[Rows from a pointing dataset]
========================================

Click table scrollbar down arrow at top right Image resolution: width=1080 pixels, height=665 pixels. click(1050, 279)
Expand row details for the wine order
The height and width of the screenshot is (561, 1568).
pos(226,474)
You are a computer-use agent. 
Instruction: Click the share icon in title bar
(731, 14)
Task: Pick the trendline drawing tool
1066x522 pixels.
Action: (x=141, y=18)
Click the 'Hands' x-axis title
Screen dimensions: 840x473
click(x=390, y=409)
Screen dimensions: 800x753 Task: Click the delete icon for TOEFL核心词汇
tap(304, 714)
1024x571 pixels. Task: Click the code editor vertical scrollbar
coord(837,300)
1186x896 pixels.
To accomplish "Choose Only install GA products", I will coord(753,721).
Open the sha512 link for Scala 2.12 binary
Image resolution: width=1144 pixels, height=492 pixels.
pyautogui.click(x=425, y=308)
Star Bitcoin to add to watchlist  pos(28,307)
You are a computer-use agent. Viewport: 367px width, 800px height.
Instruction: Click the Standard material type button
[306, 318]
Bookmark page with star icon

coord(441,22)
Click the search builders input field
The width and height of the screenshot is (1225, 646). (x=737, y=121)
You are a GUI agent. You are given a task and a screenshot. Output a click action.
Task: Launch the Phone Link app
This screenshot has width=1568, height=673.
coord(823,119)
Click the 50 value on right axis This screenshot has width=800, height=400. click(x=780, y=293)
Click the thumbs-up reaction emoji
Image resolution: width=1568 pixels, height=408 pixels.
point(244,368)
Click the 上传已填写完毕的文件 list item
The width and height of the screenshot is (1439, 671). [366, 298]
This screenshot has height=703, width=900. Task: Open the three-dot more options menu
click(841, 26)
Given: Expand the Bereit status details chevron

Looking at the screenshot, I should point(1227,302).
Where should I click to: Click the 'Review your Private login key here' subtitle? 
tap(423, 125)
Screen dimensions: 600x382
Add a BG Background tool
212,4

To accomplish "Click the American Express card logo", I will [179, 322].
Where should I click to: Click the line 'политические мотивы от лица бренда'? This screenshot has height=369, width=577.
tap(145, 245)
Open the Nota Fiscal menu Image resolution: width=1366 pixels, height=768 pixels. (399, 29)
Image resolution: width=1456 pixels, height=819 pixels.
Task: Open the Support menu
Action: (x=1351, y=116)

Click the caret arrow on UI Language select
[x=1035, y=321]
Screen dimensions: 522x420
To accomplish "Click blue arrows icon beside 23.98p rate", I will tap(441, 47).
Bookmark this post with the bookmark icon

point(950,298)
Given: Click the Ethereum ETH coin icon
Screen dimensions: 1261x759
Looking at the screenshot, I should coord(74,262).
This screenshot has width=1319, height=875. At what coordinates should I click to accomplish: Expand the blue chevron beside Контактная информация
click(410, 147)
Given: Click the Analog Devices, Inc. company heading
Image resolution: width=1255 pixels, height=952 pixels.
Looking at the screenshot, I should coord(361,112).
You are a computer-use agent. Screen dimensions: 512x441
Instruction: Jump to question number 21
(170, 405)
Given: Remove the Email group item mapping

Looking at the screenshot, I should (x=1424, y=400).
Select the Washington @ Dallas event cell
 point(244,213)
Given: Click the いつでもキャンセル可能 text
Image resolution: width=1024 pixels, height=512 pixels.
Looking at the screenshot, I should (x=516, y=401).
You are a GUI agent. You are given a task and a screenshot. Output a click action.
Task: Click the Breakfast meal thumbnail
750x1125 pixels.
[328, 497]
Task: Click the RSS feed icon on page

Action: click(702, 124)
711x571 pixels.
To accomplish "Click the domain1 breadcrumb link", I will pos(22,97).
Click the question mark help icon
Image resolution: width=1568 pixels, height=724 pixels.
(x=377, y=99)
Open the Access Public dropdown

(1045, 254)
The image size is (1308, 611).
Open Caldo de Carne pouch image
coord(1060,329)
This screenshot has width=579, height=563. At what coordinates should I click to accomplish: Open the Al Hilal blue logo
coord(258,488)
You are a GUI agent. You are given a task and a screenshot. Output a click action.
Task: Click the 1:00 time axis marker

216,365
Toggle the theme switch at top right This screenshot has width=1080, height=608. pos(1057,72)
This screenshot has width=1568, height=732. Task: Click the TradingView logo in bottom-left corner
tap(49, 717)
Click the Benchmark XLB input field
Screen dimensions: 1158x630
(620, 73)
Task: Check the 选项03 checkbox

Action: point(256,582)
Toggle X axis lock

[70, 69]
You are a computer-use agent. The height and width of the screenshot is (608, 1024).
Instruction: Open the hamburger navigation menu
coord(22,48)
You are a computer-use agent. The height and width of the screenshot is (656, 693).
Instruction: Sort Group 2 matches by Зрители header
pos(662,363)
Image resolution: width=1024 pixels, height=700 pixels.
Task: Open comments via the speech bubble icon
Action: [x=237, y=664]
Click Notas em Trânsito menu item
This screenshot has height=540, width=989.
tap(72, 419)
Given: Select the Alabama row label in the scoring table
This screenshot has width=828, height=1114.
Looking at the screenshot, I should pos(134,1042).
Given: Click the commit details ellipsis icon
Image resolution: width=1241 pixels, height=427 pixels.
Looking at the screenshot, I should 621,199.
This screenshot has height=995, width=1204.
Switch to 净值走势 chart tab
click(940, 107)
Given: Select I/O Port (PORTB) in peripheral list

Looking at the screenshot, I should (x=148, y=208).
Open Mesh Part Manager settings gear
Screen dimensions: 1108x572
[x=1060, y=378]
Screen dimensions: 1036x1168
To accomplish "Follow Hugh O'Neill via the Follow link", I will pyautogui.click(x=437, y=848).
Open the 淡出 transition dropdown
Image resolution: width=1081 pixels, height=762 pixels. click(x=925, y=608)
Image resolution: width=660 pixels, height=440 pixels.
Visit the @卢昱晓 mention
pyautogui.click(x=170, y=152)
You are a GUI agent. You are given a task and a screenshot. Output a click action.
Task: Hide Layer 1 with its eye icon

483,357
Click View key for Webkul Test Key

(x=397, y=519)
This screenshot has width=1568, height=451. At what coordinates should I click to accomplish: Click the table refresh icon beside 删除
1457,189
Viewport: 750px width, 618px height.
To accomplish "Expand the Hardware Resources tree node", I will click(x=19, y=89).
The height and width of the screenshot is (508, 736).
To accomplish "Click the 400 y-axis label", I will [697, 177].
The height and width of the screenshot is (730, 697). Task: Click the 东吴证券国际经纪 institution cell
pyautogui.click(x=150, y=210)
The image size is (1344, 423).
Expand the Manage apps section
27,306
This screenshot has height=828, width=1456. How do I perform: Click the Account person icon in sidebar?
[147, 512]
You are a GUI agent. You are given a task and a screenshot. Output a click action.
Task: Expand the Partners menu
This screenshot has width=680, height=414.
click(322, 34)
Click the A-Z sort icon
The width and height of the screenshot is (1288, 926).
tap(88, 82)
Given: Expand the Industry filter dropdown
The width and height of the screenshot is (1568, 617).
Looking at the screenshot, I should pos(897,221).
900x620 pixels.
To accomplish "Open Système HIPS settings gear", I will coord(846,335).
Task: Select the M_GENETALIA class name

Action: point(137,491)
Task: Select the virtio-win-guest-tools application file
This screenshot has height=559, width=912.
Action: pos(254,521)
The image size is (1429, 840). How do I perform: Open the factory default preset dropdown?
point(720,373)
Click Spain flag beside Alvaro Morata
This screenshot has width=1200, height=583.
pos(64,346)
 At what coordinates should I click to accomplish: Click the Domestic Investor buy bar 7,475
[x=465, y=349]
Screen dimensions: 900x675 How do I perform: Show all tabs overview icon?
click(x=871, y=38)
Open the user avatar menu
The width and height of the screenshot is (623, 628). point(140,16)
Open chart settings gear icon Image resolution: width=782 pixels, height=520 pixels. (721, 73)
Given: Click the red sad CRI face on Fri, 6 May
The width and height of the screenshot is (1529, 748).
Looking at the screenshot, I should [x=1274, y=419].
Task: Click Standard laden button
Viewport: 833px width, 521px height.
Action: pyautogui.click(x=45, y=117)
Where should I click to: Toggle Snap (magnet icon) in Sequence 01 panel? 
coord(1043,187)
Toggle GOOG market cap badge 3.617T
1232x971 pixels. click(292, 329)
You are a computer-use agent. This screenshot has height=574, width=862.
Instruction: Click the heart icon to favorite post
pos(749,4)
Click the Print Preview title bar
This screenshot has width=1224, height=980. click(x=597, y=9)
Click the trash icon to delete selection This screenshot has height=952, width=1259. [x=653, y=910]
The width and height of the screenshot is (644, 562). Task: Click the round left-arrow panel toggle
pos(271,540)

========================================

Write out the rows from the first one through the line containing "tap(304, 714)", reproducing each line precisely and including that final line.

■ TASK OUTPUT
Click table scrollbar down arrow at top right Image resolution: width=1080 pixels, height=665 pixels. click(1050, 279)
Expand row details for the wine order
The height and width of the screenshot is (561, 1568).
pos(226,474)
You are a computer-use agent. 
Instruction: Click the share icon in title bar
(731, 14)
Task: Pick the trendline drawing tool
1066x522 pixels.
Action: (x=141, y=18)
Click the 'Hands' x-axis title
Screen dimensions: 840x473
click(x=390, y=409)
Screen dimensions: 800x753 Task: Click the delete icon for TOEFL核心词汇
tap(304, 714)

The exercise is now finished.